Just as the nature of threats has evolved, security architecture has moved well beyond firewalls and gateways. Those structures are still important, but it’s not just the infrastructure under attack today. You must protect the applications and the data flowing through the system. That places a large focus on API security.

API security starts with proper API Discovery, the way that APIs are documented so they can be used by partners. Your partner developers need to be able to find the right API for their needs. Often this is through some type of marketplace that can either be very public API marketplaces that are open to developers in general, or through limited-access API repositories. Large companies have many APIs, so the right API needs to be easily discoverable. Likewise, partner developers need to be able to find the features they need to use and understand how to access those features efficiently and securely. Precise documentation and available code is key.

Deep Packet Inspection is deployed to analyze the data crossing APIs. Analytic tools can determine if this is a legitimate request and block illegitimate requests, protecting the rest of the value chain.

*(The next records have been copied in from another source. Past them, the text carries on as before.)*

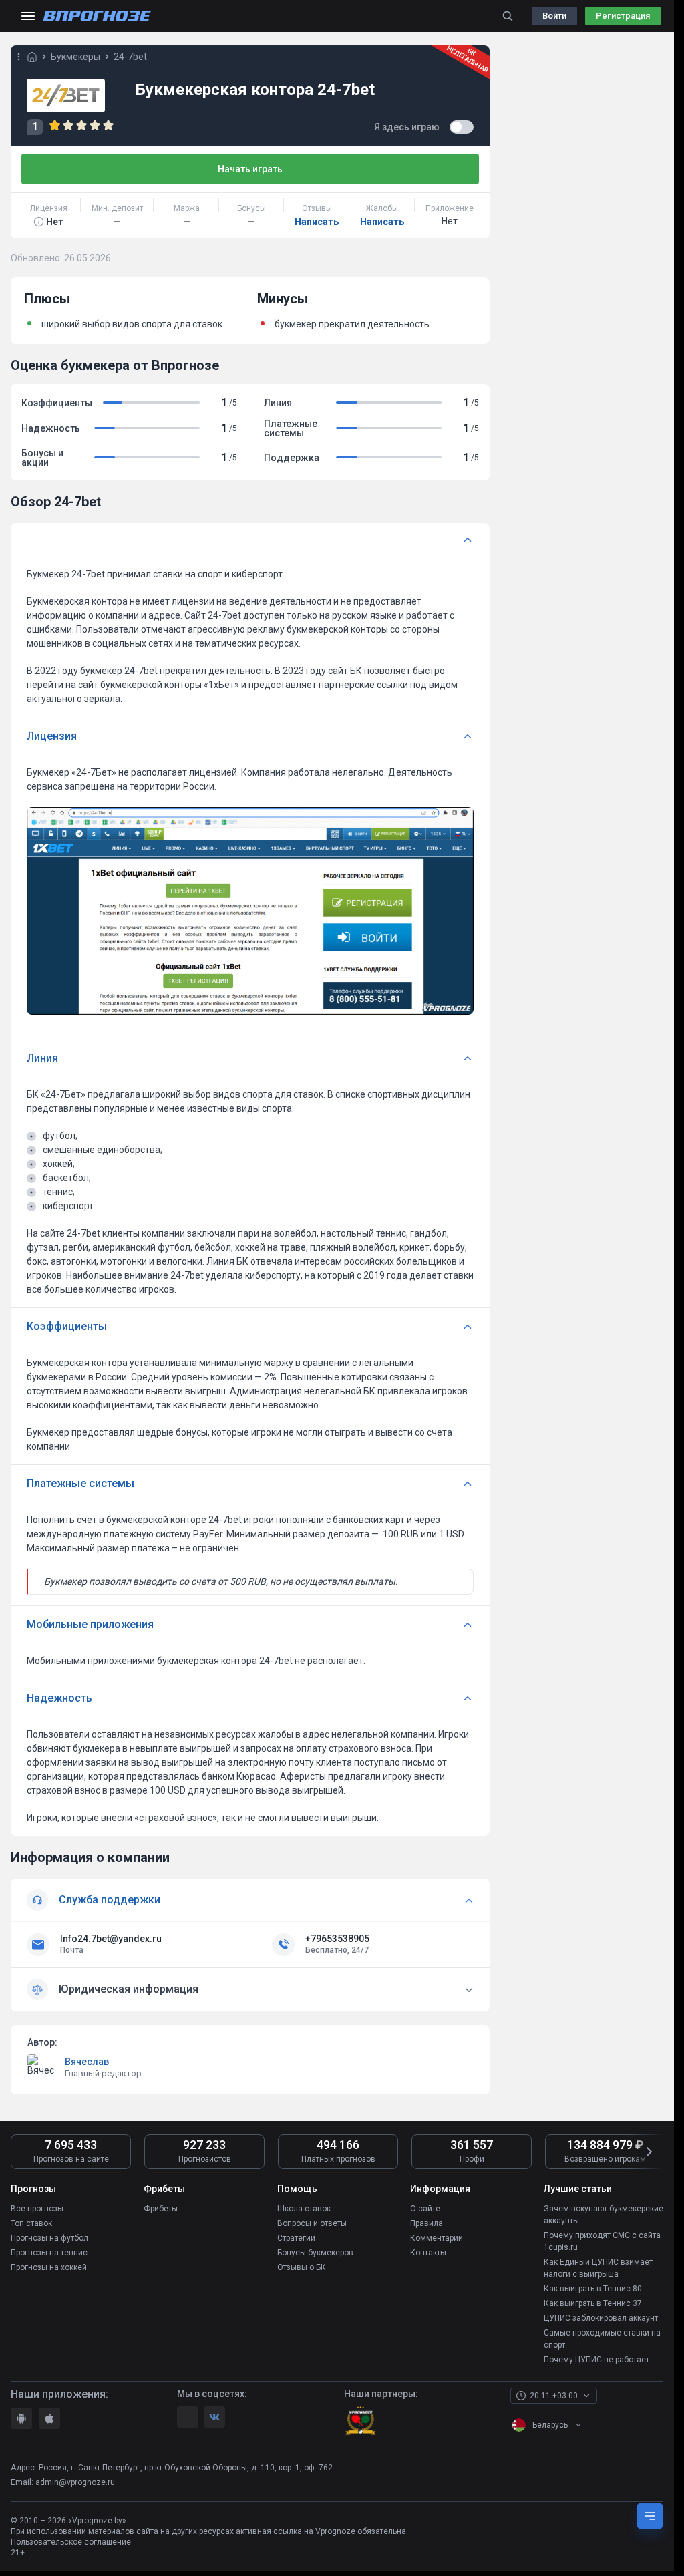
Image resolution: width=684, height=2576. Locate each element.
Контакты (428, 2252)
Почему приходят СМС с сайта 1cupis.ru (602, 2241)
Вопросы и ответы (312, 2223)
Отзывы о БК (301, 2267)
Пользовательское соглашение (71, 2542)
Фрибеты (161, 2208)
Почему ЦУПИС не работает (596, 2359)
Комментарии (436, 2238)
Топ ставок (31, 2223)
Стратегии (296, 2238)
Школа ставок (304, 2208)
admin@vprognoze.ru (75, 2482)
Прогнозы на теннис (49, 2252)
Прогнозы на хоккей (49, 2267)
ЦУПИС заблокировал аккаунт (601, 2318)
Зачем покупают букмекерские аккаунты (603, 2214)
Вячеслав (87, 2061)
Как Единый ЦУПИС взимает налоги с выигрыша (598, 2268)
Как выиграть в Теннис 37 (593, 2303)
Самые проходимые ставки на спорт (602, 2339)
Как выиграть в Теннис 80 (593, 2288)
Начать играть (250, 169)
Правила (426, 2223)
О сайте (425, 2208)
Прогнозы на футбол (49, 2238)
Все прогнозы (37, 2208)
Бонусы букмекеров (315, 2252)
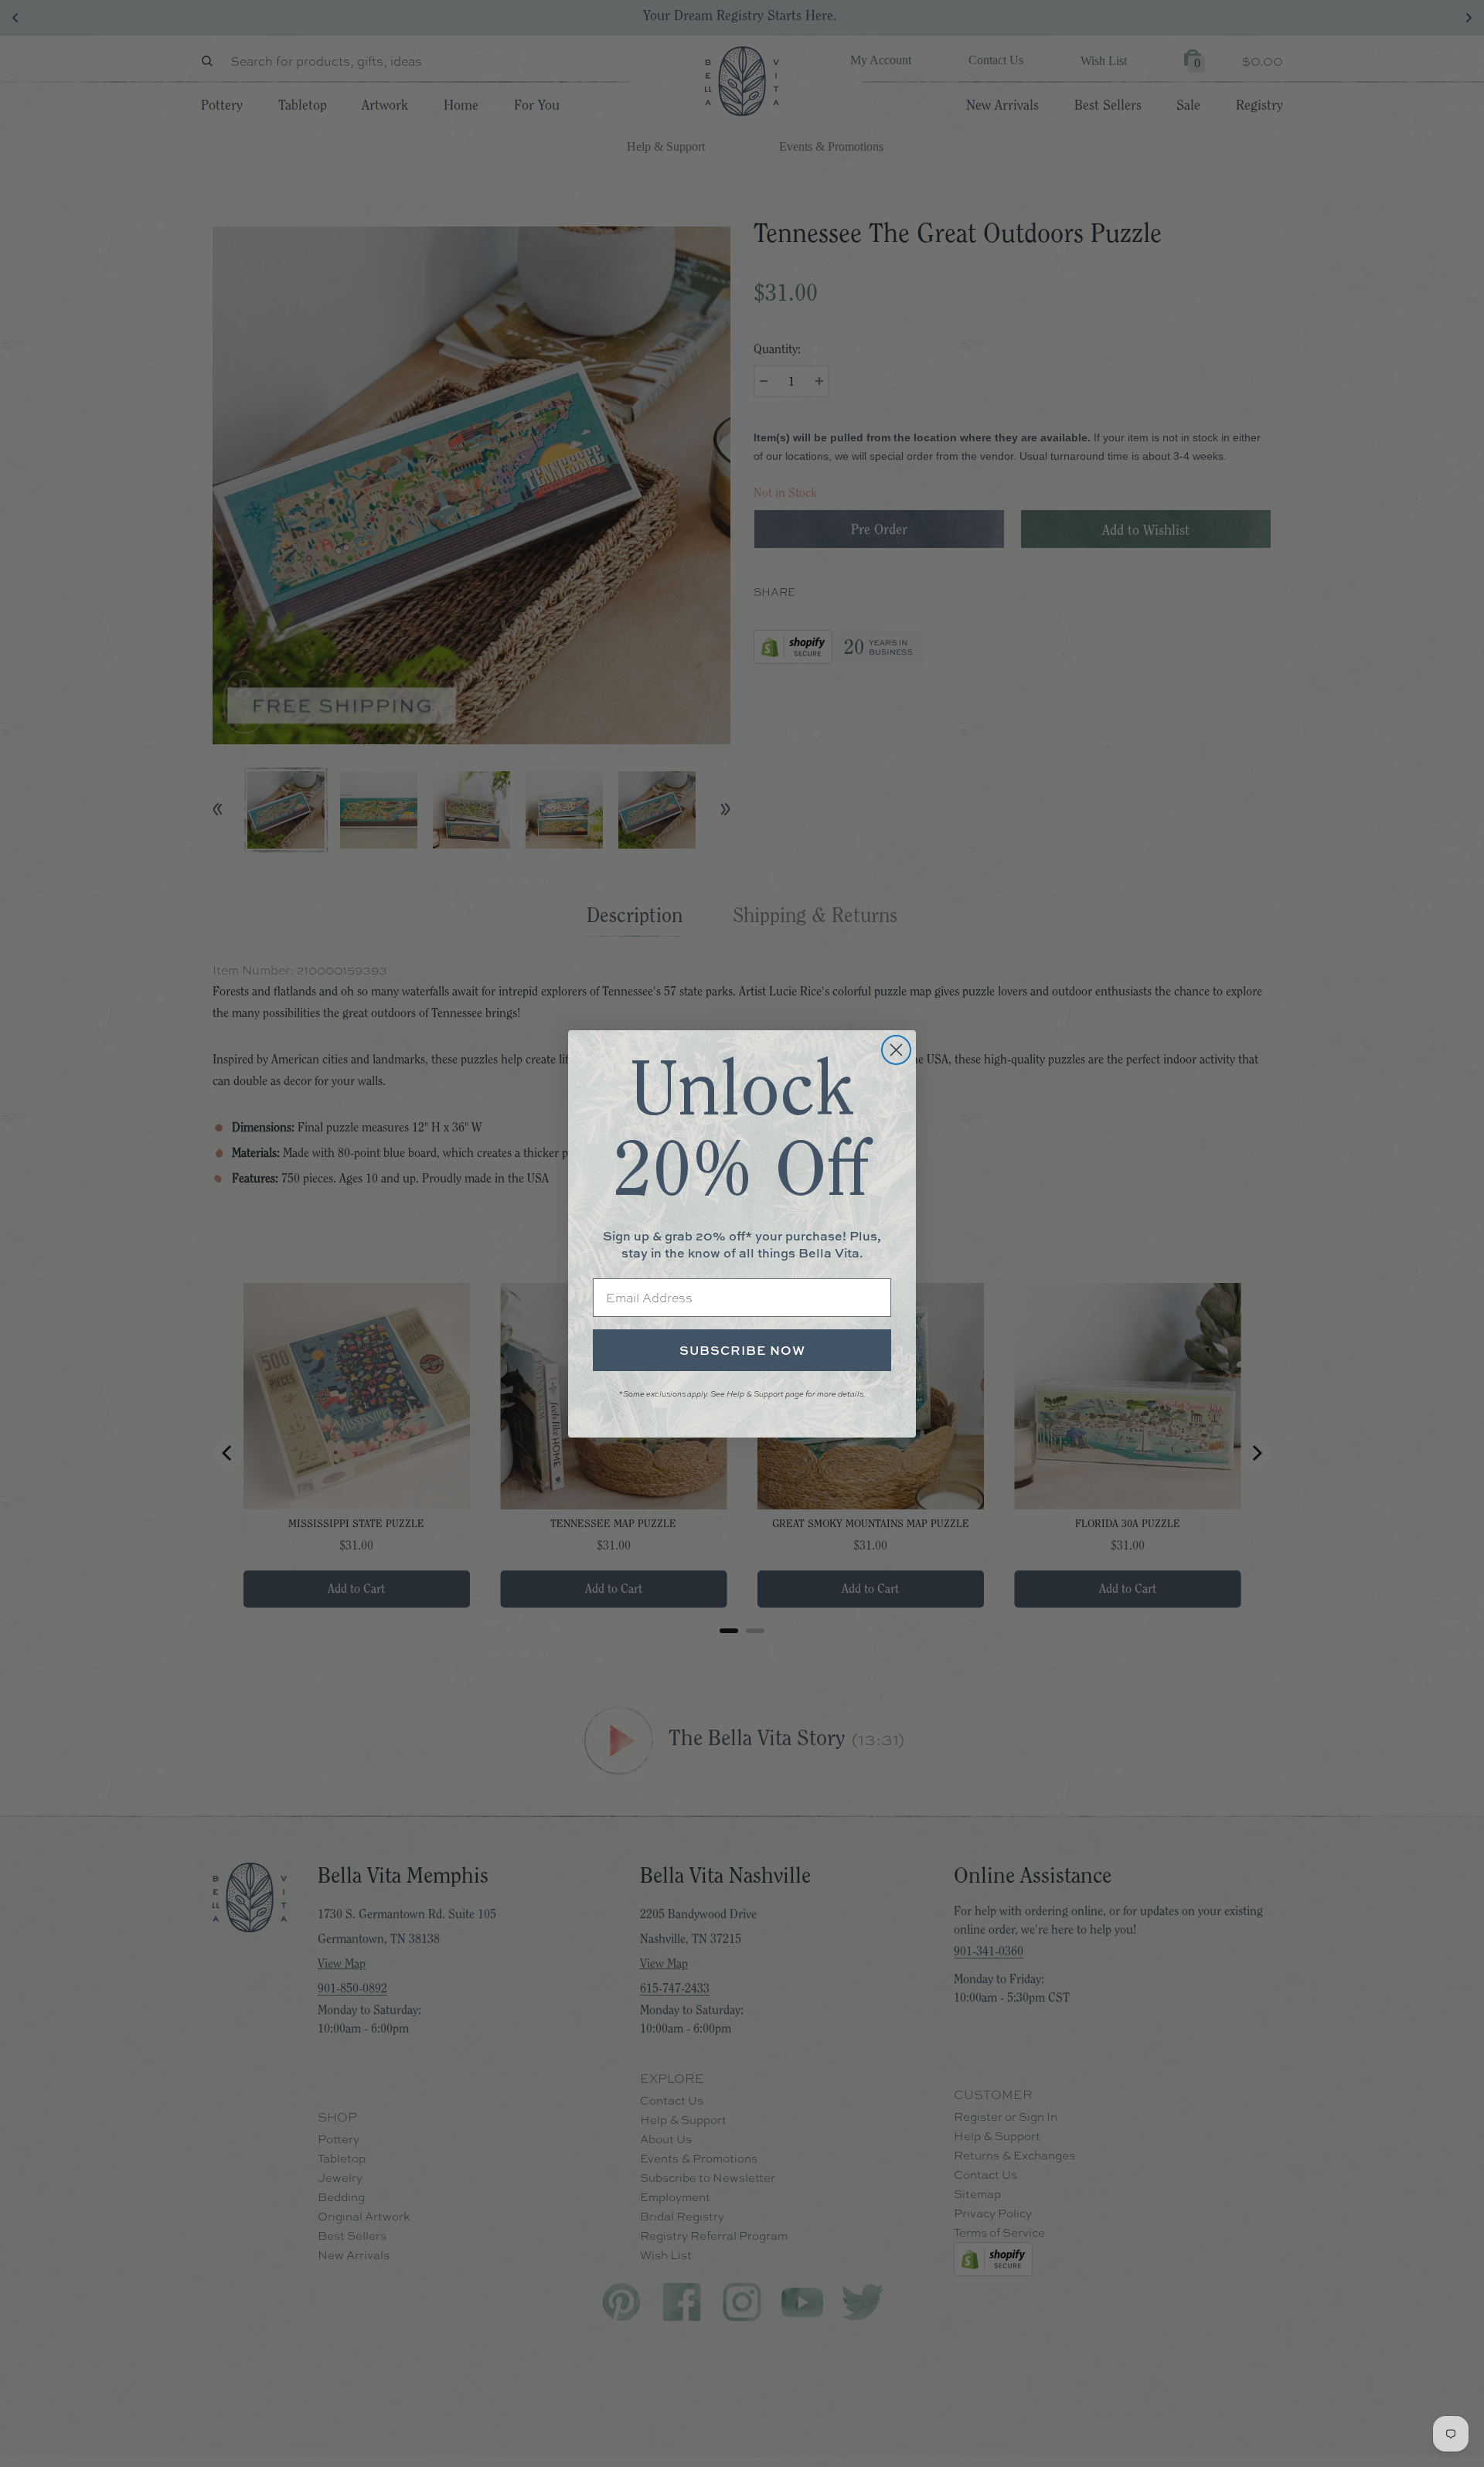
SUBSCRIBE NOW (742, 1350)
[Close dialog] (896, 1049)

One challenge is to add these layers of security without introducing latency or friction in the user experience. Utilizing edge compute resources, DDoS scrubbing systems can be placed in front of key functions in the value chain. That will protect those functions and keep them running. This edge compute capability can also put authentication close to the users to quickly determine that they are in states with legalized online sports betting. That way they can be politely turned away before any access to the actual betting resources — and possible legal liability for the gambling operation — is allowed.

Real-time threat intelligence can also head off attacks before they impact infrastructure. Lumen, for instance, is a major carrier of Internet traffic and our Black Lotus Labs unit analyzes patterns in Internet traffic to find threats before they propagate. Through automation, countermeasures can be kicked off without manual intervention.

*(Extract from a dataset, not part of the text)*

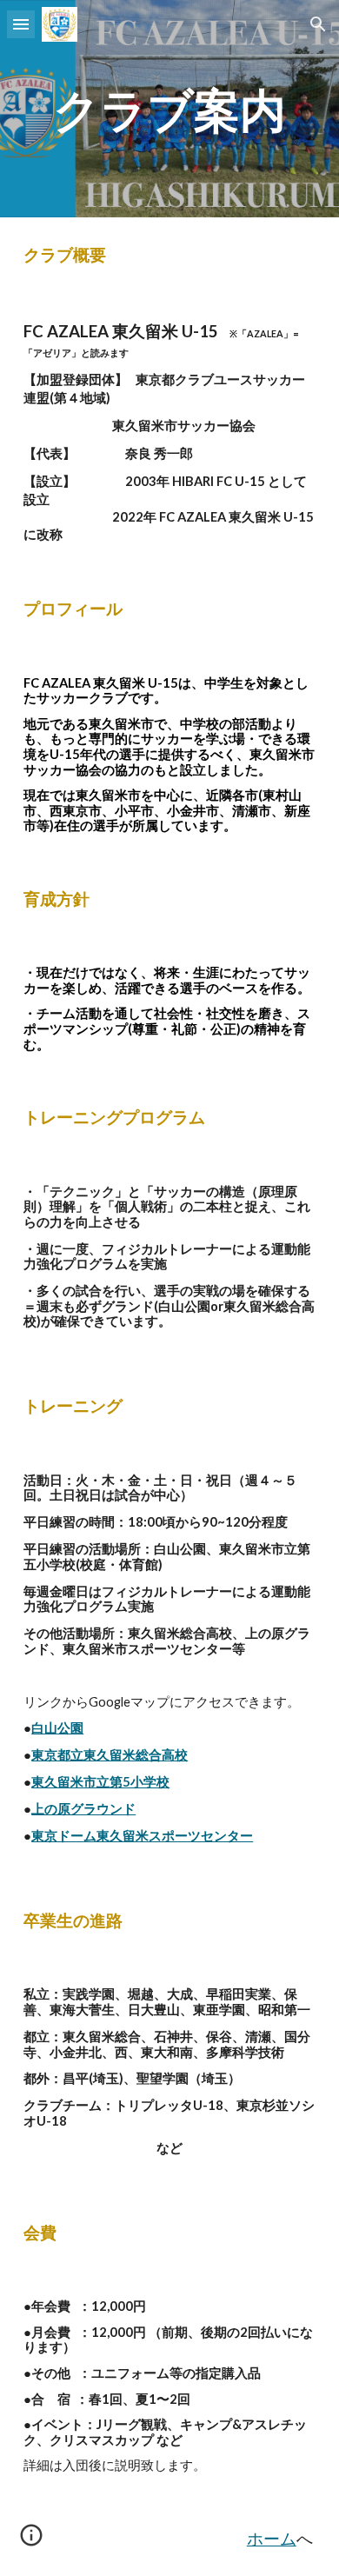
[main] (169, 109)
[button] (21, 24)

Automation in general can reduce any manual burdens. The amount of traffic these sports betting operations will see could easily overwhelm security analysts. By applying analytics, false positives can be alleviated, further reducing manual burdens.

Conclusion: It’s A New Ballgame

The fan experience has undergone constant innovation through digital technology. From the in-stadium experience to those watching at home, technology has raised expectations and excitement. Sports betting is a natural next step.

New partnerships have already formed. Supporting the major brands from broadcasters, leagues and casinos will be a host of supporting players. No one wants to be the weak link that opens the entire team to attack.

The approach to security is not just about defense. You need a proactive offense as well that protects your APIs, your applications and most importantly the trust of consumers.